§ WHAT IS REQUIRED
Among the records below, find the line that has "The height and width of the screenshot is (602, 1568)."; from there, give the lines again exactly, and stop after the line that has "Open the Log".

___ EXTRACTED MATERIAL

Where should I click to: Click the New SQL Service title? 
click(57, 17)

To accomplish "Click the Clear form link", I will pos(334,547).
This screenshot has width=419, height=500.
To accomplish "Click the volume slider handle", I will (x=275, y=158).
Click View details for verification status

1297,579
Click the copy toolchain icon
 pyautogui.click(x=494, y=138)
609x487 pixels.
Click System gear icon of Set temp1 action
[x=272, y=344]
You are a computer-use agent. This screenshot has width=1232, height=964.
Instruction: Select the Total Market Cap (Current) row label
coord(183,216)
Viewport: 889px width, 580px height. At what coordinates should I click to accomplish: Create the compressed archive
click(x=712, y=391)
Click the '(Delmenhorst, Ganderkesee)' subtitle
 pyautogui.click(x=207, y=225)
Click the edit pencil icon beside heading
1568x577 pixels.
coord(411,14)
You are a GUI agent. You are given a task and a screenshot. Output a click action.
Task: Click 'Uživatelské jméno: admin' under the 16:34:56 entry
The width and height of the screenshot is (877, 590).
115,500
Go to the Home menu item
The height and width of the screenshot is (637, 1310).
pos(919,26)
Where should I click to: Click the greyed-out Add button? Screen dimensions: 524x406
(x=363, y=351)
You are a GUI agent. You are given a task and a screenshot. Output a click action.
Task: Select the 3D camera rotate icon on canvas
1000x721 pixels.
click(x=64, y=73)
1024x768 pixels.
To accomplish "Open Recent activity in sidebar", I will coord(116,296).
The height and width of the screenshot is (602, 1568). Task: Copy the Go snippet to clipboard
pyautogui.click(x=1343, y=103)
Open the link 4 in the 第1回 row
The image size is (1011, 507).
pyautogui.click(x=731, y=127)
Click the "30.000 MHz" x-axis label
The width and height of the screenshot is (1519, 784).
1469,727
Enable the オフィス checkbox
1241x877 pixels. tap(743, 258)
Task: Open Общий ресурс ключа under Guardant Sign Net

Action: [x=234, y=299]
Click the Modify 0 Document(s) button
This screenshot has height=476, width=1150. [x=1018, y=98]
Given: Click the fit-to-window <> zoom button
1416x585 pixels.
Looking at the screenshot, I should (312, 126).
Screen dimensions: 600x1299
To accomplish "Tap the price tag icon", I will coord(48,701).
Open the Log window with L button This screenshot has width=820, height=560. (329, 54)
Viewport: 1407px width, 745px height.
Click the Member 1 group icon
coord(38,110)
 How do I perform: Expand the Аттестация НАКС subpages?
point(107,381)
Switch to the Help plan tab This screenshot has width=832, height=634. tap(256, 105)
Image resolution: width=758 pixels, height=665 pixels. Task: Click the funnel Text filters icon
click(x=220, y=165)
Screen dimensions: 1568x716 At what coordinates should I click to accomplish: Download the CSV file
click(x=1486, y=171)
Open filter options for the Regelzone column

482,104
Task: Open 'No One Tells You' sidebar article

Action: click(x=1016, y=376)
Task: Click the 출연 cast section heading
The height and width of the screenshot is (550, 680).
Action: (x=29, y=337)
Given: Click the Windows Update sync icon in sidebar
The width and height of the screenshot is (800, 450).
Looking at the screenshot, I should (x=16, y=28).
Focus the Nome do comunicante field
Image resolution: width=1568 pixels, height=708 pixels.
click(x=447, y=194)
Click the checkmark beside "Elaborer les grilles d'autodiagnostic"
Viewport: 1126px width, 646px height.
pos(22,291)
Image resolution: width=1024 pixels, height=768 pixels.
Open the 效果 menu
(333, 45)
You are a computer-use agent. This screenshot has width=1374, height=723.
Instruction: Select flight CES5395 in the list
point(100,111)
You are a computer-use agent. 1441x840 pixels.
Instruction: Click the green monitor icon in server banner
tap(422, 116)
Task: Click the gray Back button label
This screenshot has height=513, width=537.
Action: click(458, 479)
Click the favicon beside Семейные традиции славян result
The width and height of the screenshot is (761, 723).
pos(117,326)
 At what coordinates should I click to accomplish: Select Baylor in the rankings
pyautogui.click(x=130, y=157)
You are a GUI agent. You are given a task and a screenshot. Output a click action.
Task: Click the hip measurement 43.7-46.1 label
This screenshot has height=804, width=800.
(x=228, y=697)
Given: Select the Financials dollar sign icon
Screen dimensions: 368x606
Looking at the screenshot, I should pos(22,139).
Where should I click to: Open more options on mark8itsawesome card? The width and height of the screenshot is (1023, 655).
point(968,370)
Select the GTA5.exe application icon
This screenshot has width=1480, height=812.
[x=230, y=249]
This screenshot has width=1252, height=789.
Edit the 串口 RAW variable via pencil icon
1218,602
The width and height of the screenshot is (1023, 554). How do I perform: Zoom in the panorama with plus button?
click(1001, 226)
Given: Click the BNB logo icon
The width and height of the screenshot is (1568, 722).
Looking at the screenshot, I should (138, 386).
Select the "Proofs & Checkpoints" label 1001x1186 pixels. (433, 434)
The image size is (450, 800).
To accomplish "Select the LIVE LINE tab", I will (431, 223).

______

§ RESPONSE TO THIS EXERCISE
The height and width of the screenshot is (602, 1568). Task: Copy the Go snippet to clipboard
pyautogui.click(x=1343, y=103)
Open the link 4 in the 第1回 row
The image size is (1011, 507).
pyautogui.click(x=731, y=127)
Click the "30.000 MHz" x-axis label
The width and height of the screenshot is (1519, 784).
1469,727
Enable the オフィス checkbox
1241x877 pixels. tap(743, 258)
Task: Open Общий ресурс ключа under Guardant Sign Net

Action: [x=234, y=299]
Click the Modify 0 Document(s) button
This screenshot has height=476, width=1150. [x=1018, y=98]
Given: Click the fit-to-window <> zoom button
1416x585 pixels.
Looking at the screenshot, I should (312, 126).
Screen dimensions: 600x1299
To accomplish "Tap the price tag icon", I will coord(48,701).
Open the Log window with L button This screenshot has width=820, height=560. (329, 54)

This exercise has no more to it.